__Information provided__:
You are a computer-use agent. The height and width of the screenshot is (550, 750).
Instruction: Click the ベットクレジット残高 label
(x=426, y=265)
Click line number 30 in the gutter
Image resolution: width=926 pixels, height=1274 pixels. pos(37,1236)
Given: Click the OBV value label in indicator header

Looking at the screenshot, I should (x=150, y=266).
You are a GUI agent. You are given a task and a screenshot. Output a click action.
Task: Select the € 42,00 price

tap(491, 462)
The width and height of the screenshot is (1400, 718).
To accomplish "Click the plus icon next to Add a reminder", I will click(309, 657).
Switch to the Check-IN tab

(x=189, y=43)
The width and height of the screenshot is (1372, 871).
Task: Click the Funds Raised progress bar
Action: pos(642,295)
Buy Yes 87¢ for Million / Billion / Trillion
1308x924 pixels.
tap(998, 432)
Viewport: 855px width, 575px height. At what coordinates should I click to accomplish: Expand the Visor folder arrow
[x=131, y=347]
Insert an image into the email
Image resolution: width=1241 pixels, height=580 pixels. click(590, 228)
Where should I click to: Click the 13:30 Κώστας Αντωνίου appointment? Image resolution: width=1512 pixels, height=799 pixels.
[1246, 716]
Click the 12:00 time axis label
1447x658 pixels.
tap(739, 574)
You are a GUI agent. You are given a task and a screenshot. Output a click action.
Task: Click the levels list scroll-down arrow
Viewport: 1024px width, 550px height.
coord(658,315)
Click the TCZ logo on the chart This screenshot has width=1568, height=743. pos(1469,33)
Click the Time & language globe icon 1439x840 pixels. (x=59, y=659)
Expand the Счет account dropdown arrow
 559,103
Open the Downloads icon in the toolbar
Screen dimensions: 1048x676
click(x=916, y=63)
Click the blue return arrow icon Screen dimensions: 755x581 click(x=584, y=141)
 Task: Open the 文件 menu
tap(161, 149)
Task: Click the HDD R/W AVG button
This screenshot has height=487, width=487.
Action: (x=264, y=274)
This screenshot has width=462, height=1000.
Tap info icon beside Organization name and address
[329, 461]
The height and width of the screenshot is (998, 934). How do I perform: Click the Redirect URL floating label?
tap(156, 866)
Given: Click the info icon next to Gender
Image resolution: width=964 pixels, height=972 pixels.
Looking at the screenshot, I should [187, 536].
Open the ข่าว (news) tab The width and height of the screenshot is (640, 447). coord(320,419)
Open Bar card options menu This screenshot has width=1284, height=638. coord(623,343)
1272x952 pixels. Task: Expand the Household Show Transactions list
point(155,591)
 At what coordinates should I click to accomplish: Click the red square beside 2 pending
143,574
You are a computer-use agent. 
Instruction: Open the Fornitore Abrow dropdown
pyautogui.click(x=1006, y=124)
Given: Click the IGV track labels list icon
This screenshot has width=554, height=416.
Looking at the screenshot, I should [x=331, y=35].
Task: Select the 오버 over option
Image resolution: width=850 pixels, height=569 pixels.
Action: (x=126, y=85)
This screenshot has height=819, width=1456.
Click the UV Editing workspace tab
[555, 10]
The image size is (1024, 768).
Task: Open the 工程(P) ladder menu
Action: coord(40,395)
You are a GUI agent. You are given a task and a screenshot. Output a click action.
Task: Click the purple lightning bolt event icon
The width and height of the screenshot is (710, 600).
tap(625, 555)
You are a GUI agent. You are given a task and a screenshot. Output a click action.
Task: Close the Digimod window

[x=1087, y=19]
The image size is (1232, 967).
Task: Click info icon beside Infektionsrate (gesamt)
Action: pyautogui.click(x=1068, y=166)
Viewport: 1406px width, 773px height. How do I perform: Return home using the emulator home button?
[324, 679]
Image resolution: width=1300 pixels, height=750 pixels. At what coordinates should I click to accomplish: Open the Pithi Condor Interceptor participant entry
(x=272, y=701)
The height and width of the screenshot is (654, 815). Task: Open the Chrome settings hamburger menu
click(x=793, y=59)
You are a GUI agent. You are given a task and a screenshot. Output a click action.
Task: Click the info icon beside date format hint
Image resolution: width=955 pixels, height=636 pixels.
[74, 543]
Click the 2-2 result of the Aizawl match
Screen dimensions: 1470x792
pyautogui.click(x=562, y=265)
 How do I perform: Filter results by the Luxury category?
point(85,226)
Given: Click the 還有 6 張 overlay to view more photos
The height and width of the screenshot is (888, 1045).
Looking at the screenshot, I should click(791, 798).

__Your task__:
Retype every entry without changing anything.

__Worked solution__:
You are a computer-use agent. The height and width of the screenshot is (550, 750).
Instruction: Click the ベットクレジット残高 label
(x=426, y=265)
Click line number 30 in the gutter
Image resolution: width=926 pixels, height=1274 pixels. pos(37,1236)
Given: Click the OBV value label in indicator header

Looking at the screenshot, I should (x=150, y=266).
You are a GUI agent. You are given a task and a screenshot. Output a click action.
Task: Select the € 42,00 price

tap(491, 462)
The width and height of the screenshot is (1400, 718).
To accomplish "Click the plus icon next to Add a reminder", I will click(309, 657).
Switch to the Check-IN tab

(x=189, y=43)
The width and height of the screenshot is (1372, 871).
Task: Click the Funds Raised progress bar
Action: pos(642,295)
Buy Yes 87¢ for Million / Billion / Trillion
1308x924 pixels.
tap(998, 432)
Viewport: 855px width, 575px height. At what coordinates should I click to accomplish: Expand the Visor folder arrow
[x=131, y=347]
Insert an image into the email
Image resolution: width=1241 pixels, height=580 pixels. click(590, 228)
Where should I click to: Click the 13:30 Κώστας Αντωνίου appointment? Image resolution: width=1512 pixels, height=799 pixels.
[1246, 716]
Click the 12:00 time axis label
1447x658 pixels.
tap(739, 574)
You are a GUI agent. You are given a task and a screenshot. Output a click action.
Task: Click the levels list scroll-down arrow
Viewport: 1024px width, 550px height.
coord(658,315)
Click the TCZ logo on the chart This screenshot has width=1568, height=743. pos(1469,33)
Click the Time & language globe icon 1439x840 pixels. (x=59, y=659)
Expand the Счет account dropdown arrow
 559,103
Open the Downloads icon in the toolbar
Screen dimensions: 1048x676
click(x=916, y=63)
Click the blue return arrow icon Screen dimensions: 755x581 click(x=584, y=141)
 Task: Open the 文件 menu
tap(161, 149)
Task: Click the HDD R/W AVG button
This screenshot has height=487, width=487.
Action: (x=264, y=274)
This screenshot has width=462, height=1000.
Tap info icon beside Organization name and address
[329, 461]
The height and width of the screenshot is (998, 934). How do I perform: Click the Redirect URL floating label?
tap(156, 866)
Given: Click the info icon next to Gender
Image resolution: width=964 pixels, height=972 pixels.
Looking at the screenshot, I should [187, 536].
Open the ข่าว (news) tab The width and height of the screenshot is (640, 447). coord(320,419)
Open Bar card options menu This screenshot has width=1284, height=638. coord(623,343)
1272x952 pixels. Task: Expand the Household Show Transactions list
point(155,591)
 At what coordinates should I click to accomplish: Click the red square beside 2 pending
143,574
You are a computer-use agent. 
Instruction: Open the Fornitore Abrow dropdown
pyautogui.click(x=1006, y=124)
Given: Click the IGV track labels list icon
This screenshot has width=554, height=416.
Looking at the screenshot, I should [x=331, y=35].
Task: Select the 오버 over option
Image resolution: width=850 pixels, height=569 pixels.
Action: (x=126, y=85)
This screenshot has height=819, width=1456.
Click the UV Editing workspace tab
[555, 10]
The image size is (1024, 768).
Task: Open the 工程(P) ladder menu
Action: coord(40,395)
You are a GUI agent. You are given a task and a screenshot. Output a click action.
Task: Click the purple lightning bolt event icon
The width and height of the screenshot is (710, 600).
tap(625, 555)
You are a GUI agent. You are given a task and a screenshot. Output a click action.
Task: Close the Digimod window

[x=1087, y=19]
The image size is (1232, 967).
Task: Click info icon beside Infektionsrate (gesamt)
Action: pyautogui.click(x=1068, y=166)
Viewport: 1406px width, 773px height. How do I perform: Return home using the emulator home button?
[324, 679]
Image resolution: width=1300 pixels, height=750 pixels. At what coordinates should I click to accomplish: Open the Pithi Condor Interceptor participant entry
(x=272, y=701)
The height and width of the screenshot is (654, 815). Task: Open the Chrome settings hamburger menu
click(x=793, y=59)
You are a GUI agent. You are given a task and a screenshot. Output a click action.
Task: Click the info icon beside date format hint
Image resolution: width=955 pixels, height=636 pixels.
[74, 543]
Click the 2-2 result of the Aizawl match
Screen dimensions: 1470x792
pyautogui.click(x=562, y=265)
 How do I perform: Filter results by the Luxury category?
point(85,226)
Given: Click the 還有 6 張 overlay to view more photos
The height and width of the screenshot is (888, 1045).
Looking at the screenshot, I should click(791, 798).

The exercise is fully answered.